● **Records for processing**
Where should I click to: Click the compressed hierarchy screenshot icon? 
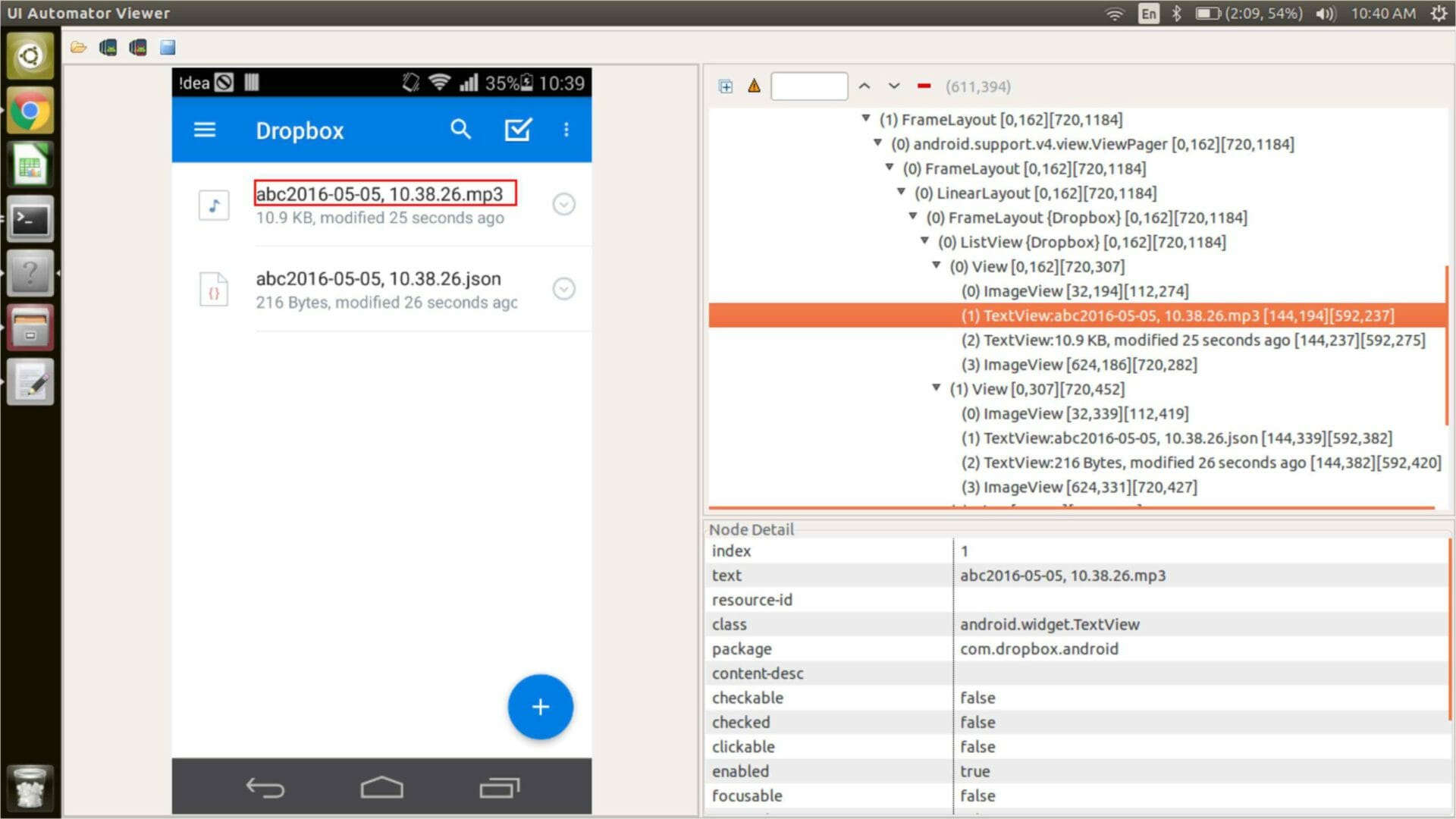[138, 48]
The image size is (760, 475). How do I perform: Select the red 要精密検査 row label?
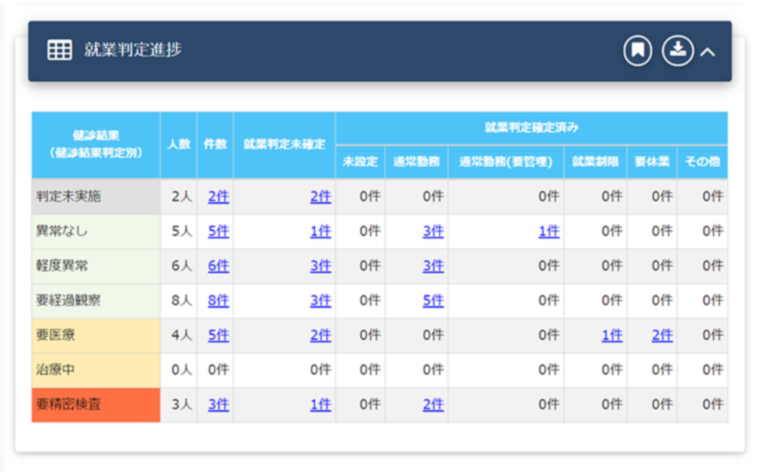point(96,405)
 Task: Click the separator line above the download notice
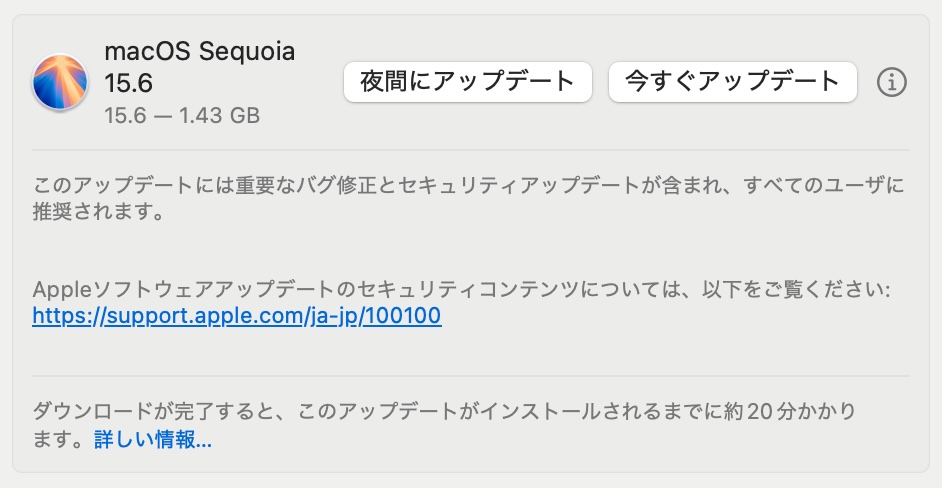click(x=471, y=376)
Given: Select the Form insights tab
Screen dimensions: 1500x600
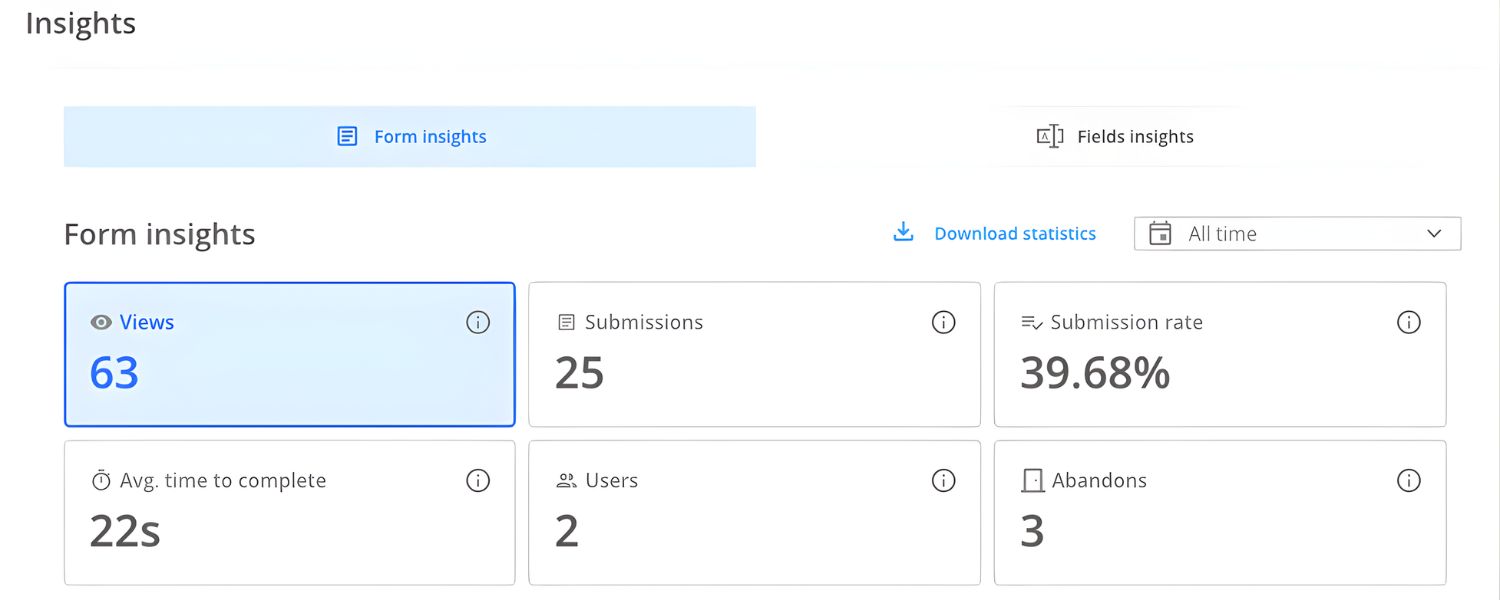Looking at the screenshot, I should 410,136.
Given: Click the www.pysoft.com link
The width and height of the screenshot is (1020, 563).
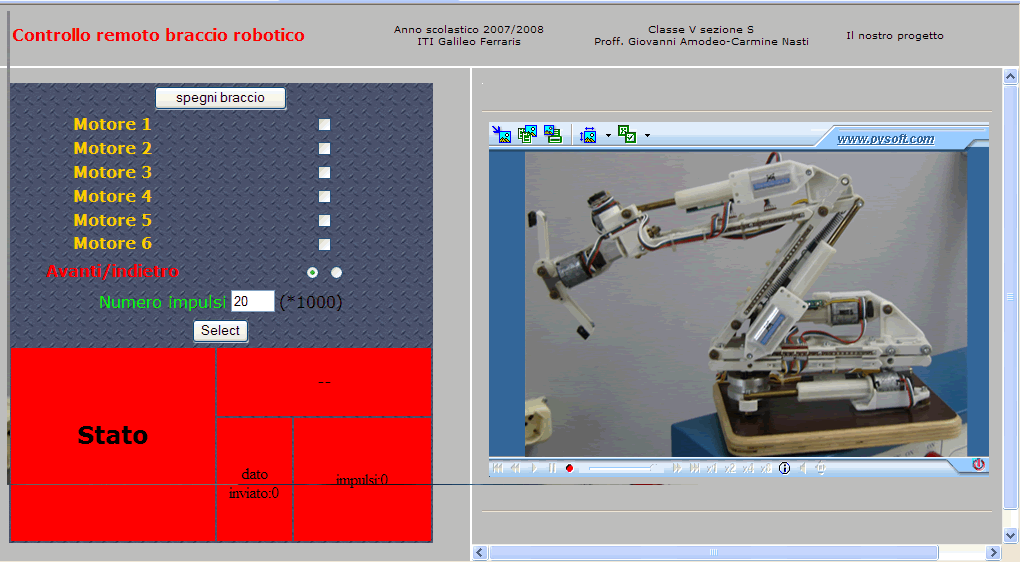Looking at the screenshot, I should pos(885,139).
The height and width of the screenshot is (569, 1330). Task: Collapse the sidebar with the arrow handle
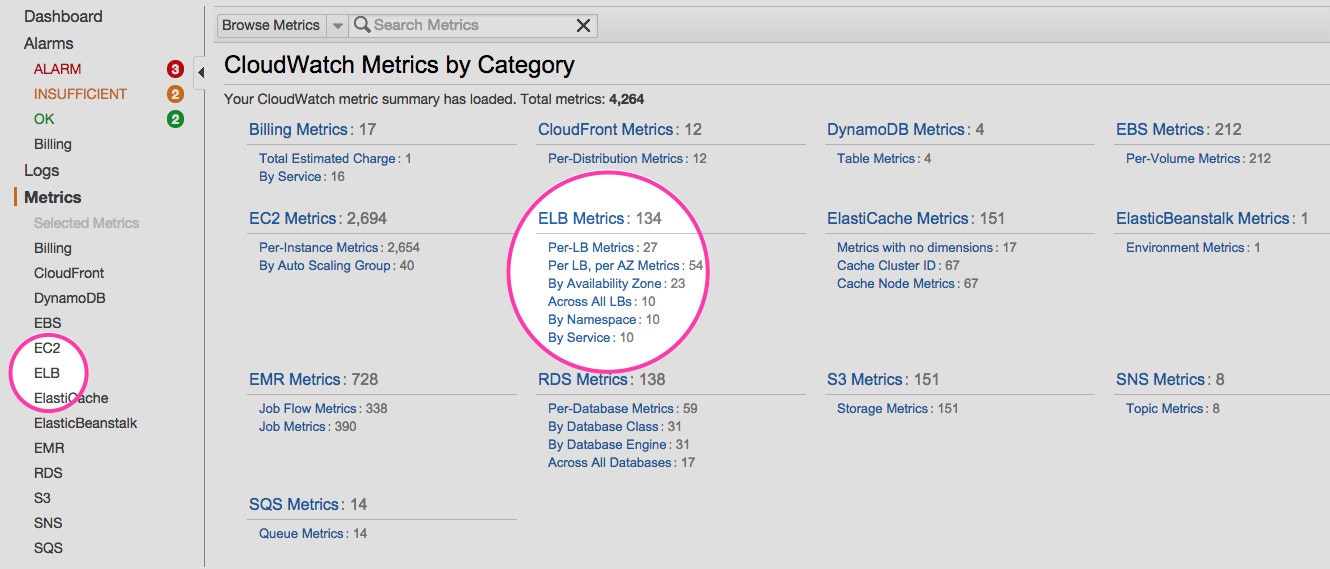click(200, 72)
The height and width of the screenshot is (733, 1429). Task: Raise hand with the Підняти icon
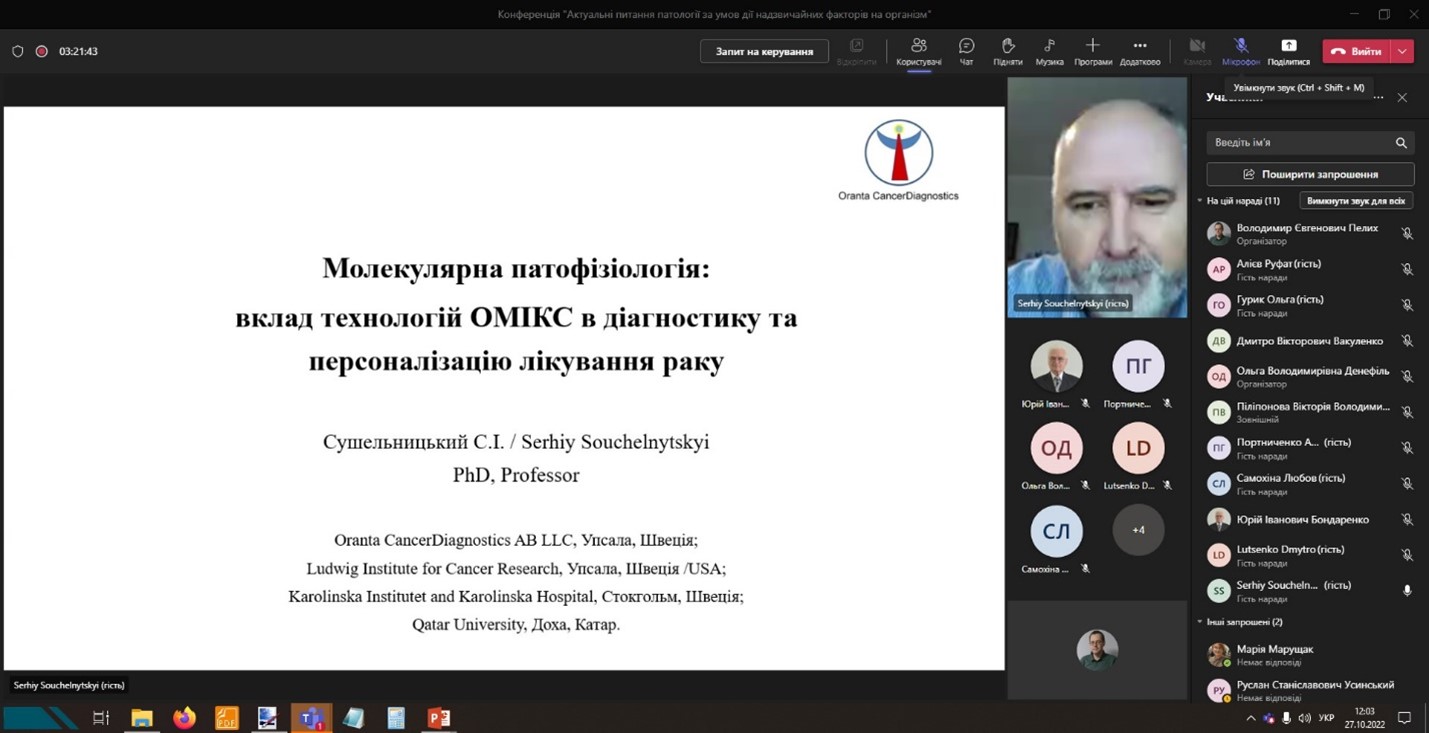[x=1007, y=50]
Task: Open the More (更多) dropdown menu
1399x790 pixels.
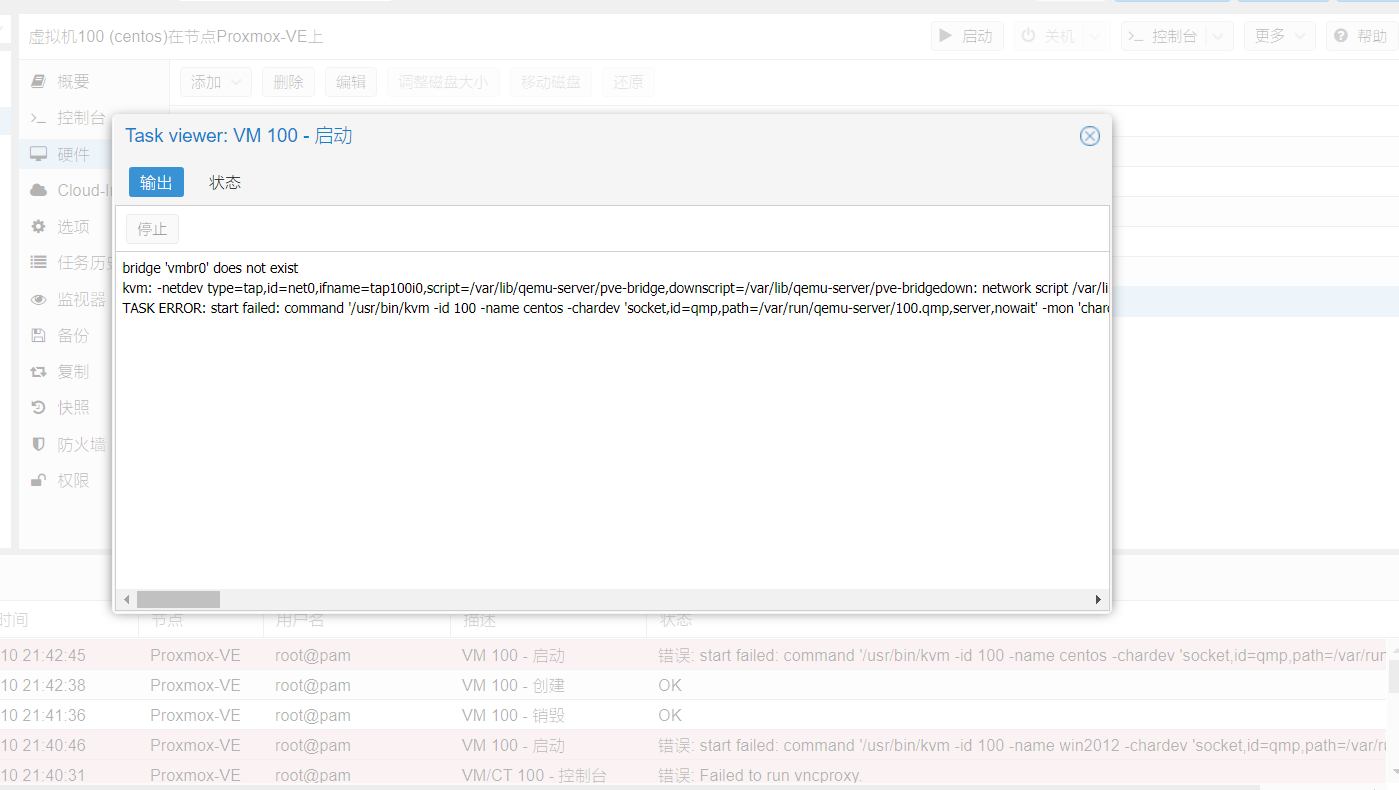Action: click(x=1279, y=36)
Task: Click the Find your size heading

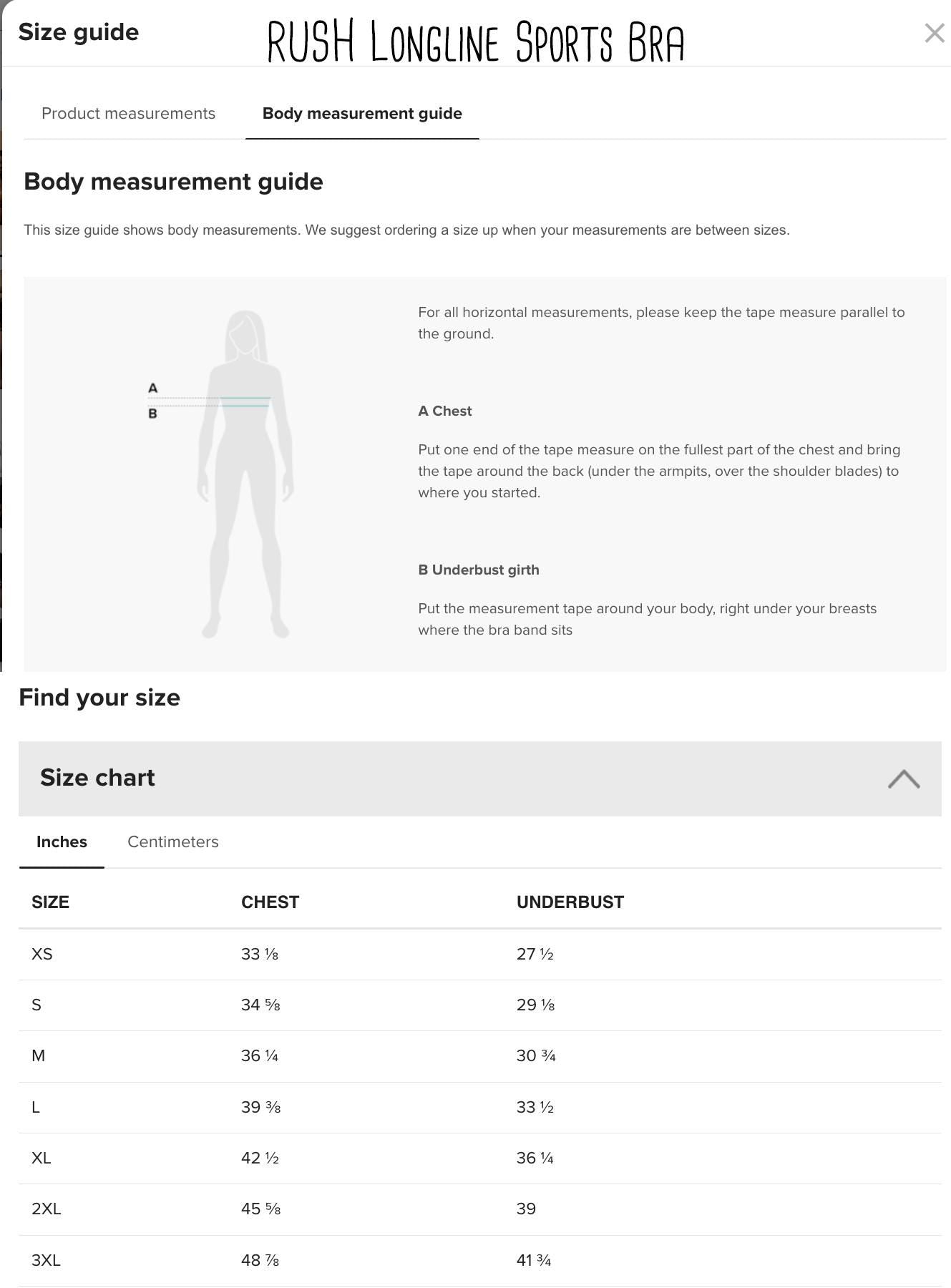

● **Task to complete**
Please give every line of the records above as a numbered list, skipping blank lines and leaving out the pictures.

● **Finished answer**
1. Where should I click to: Click the compressed hierarchy screenshot icon? 
2. [138, 48]
3. The image size is (760, 475). How do I perform: Select the red 要精密検査 row label?
4. point(96,405)
5.  Task: Click the separator line above the download notice
6. click(x=471, y=376)
7. Given: Select the Form insights tab
8. Screen dimensions: 1500x600
9. Looking at the screenshot, I should 410,136.
10. Given: Click the www.pysoft.com link
11. The width and height of the screenshot is (1020, 563).
12. Looking at the screenshot, I should pos(885,139).
13. The height and width of the screenshot is (569, 1330). Task: Collapse the sidebar with the arrow handle
14. click(200, 72)
15. The height and width of the screenshot is (733, 1429). Task: Raise hand with the Підняти icon
16. [x=1007, y=50]
17. Task: Open the More (更多) dropdown menu
18. 1399x790 pixels.
19. Action: click(x=1279, y=36)
20. Task: Click the Find your size heading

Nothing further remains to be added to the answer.